While it is possible that infested clones might be made safe by spraying, clones that exhibit plant diseases early on can probably never be made right, and should be absolutely avoided.
“Never bring sick or infested clones into your grow,” Hardcore warns. “If mites, thrips, gnats, molds or mildews get in there, there will be hell to pay when you try to get them out. I would rather delay starting a new veg cycle, or even go to the trouble of using seeds, before I would buy a batch of suspect clones.”
If you find healthy clones, place them directly into soil beds, or in three to five-gallon pots, spaced 15-20 per light. If the rooms use automated watering systems, they are outfitted with spaghetti line fed off a hose with one-inch header no-drip emitters. Growers use valves to adjust flow levels on each feed. Nutrient solutions are stored in large, sterilized plastic barrels; sophisticated, flexible, pump-timer plumbing systems are used to get water from reservoir rooms to plants.
In rooms that are functioning properly, with plants metabolizing at max levels in ideal temperature and humidity, plants need water every two or three days. If you over-water, you literally suffocate your plant’s roots.
In all commercial grow houses I visited, growers were using Advanced Nutrients products, but one grower had reservoirs containing General Hydroponics (GH) nutrients alongside his Advanced Nutrients reservoirs. He tested GH FloraGrow, FloraBloom and FloraMicro against Advanced Nutrients Sensi Pro Two Plus formula. The GH nutrients gave him 1.2 pounds per light with “Jamaican clones.” The Advanced Nutrients Two Plus program gave him 1.9 pounds per light with the same type of clones.
Growers cited ease of use and increased bud weight and resin production as their reason for using Advanced Nutrients products.
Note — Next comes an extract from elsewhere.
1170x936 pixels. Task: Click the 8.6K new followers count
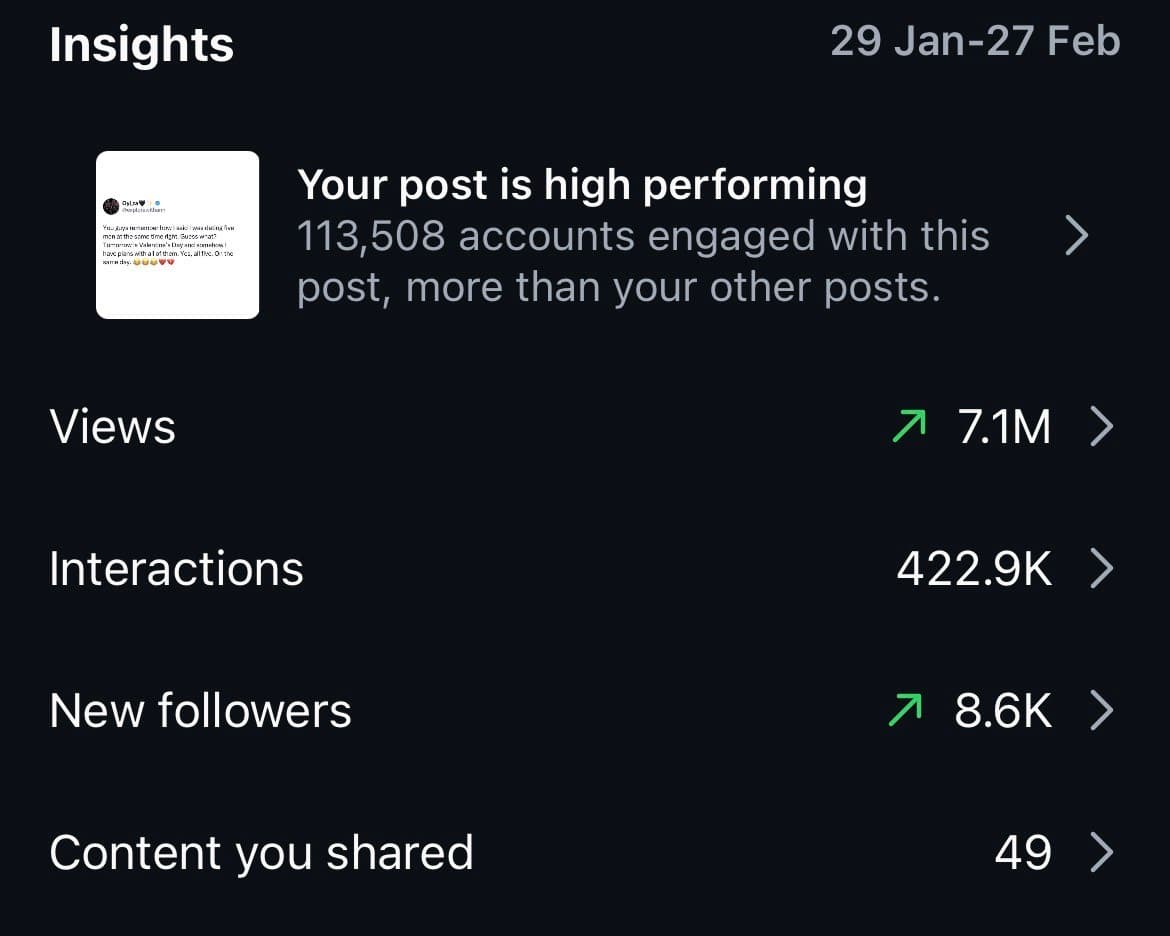coord(1003,710)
All the commercial growers who provided access for this article use Advanced Nutrients Final Phase to flush plants during the last week of flowering. They also use the company’s Wipeout formula, along with two hours at 10,000 ppm CO2, to kill mites and other problems between crops.
Even if you are only a hobbyist or small med-pot grower, the lessons of commercial cultivation should not be lost on you. A CGE commercial grow house is like a spaceship, with currents of clean, enriched air flowing across the brightly-lit leaves of healthy, happy plants grown in aerated, fertilized soil. Quality control and security are built in, so spider mites, diseases, rip-offs and other invaders never penetrate the glowing plant chambers.
“When you drive around Vancouver, you can bet that every fourth or fifth house has a grow op inside,” BC Hardcore said proudly as his crew put the finishing touches on yet another commercial grow set-up.
“I’m giving away all the secrets of the trade for free. I’ve already made my million, it’s time for other people to go for it too!”